___ Text ___

Wirtschaft

"Tuomioja spricht nicht für Regierung" Euro-Kakophonie aus Finnland

Finnlands Außenminister Erkki Tuomioja rutert zurück.

Finnlands Außenminister Erkki Tuomioja rutert zurück.

(Foto: picture alliance / dpa)

Äußerungen des finnischen Außenministers Tuomioja zu einem bevorstehenden Euro-Aus sorgen für Ärger innerhalb in der Koalitions-Regierung. "Wir stehen zu '100 Prozent' zum Euro", widerspricht Europa-Minister Stubb. Tuomioja erklärt zuvor ein Auseinanderbrechen der Eurozone für unabdingbar. Später relativiert er seine Aussagen. Schrille Töne kommen auch aus Österreich

Nach den Euro-skeptischen Äußerungen seines Ministerkollegen Erkki Tuomioja in einem Interview mit dem "Daily Telegraph" versucht sich der finnische Minister für europäische Angelegenheiten, Alexander Stubb, um Schadensbegrenzung. Finnland wolle unbedingt am Euro festhalten. "Wir stehen zu '100 Prozent' zum Euro", sagte Stubb im Sender CNBC.

___ Gegebenes Material ___

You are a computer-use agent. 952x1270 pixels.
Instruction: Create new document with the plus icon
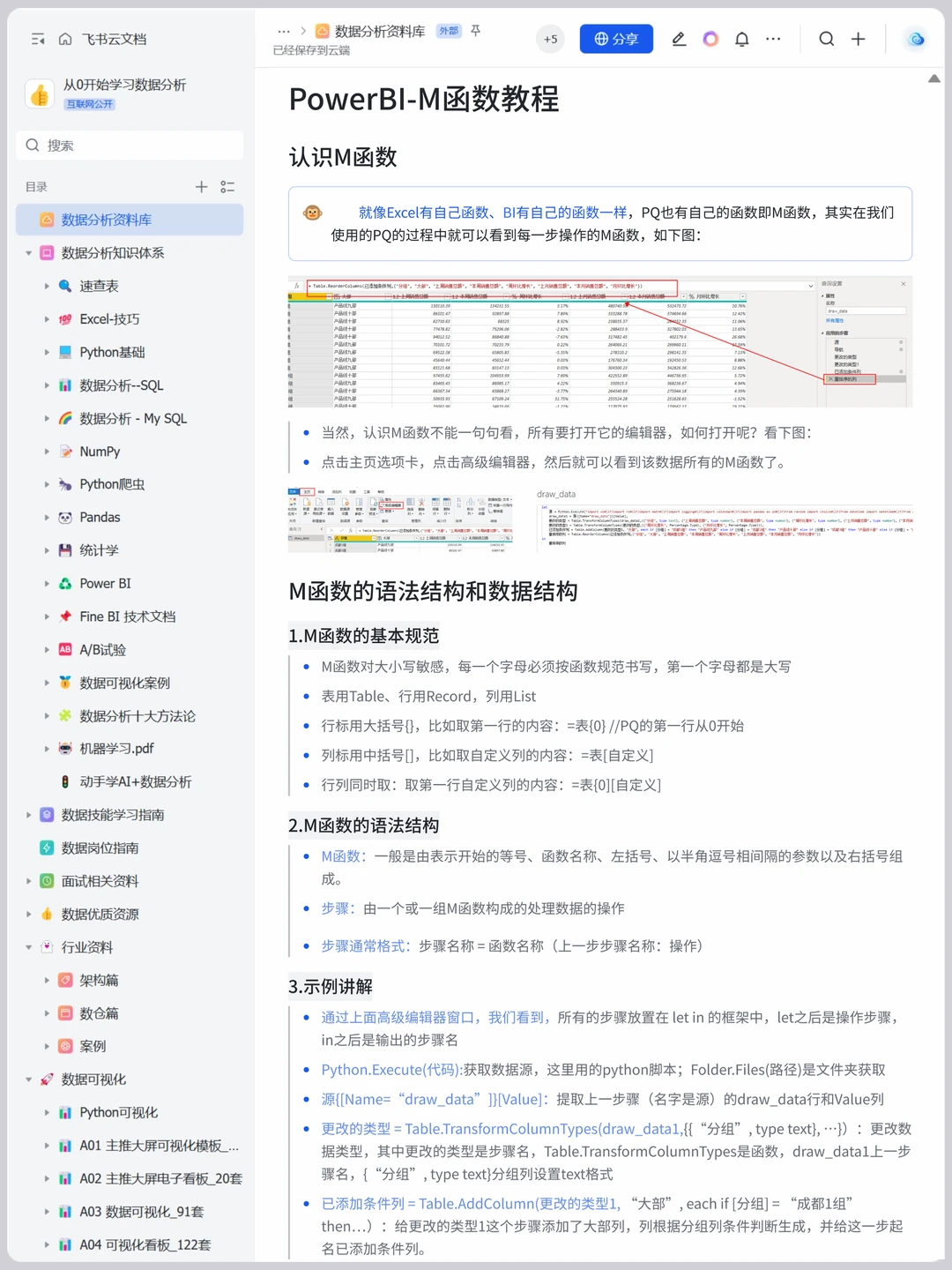(857, 39)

___

_Aufgaben:_
[1] Übersetze aus dem Artikel über Finnland und den Euro den Satz „Finnland wolle unbedingt am Euro festhalten.“ ins Englische.
[2] Schreibe den Artikel über Finnland und den Euro im Anschluss an seinen letzten Satz weiter.

_Lösungen:_
[1] Finland is determined to hold on to the euro.

[2]
Finnische Euromünze: Gemeinschaftswährung als Zwangsjacke?

Finnische Euromünze: Gemeinschaftswährung als Zwangsjacke?

(Foto: dapd)

Stubb versuchte damit die Wogen über Äußerungen des finnischen Außenministers Tuomioja zu glätten, der von einem möglichen Auseinanderbrechen des Euroraums gesprochen hatte. Stubb bezeichnete es als Ziel Finnlands, die Lage im Euroraum zu stabilisieren und langfristige Lösungen zu finden, damit sich die gegenwärtigen Probleme nicht wiederholten.

Auch Tuomioja selbst war nach Erscheinen des Artikels zurückgerudert. Die Überschrift des "Daily Telegraph" ("Finnland bereitet sich auf Auseinanderbrechen der Eurozone vor") sei "missverständlich", sagte er am Freitag dem finnischen Radiosender YLE.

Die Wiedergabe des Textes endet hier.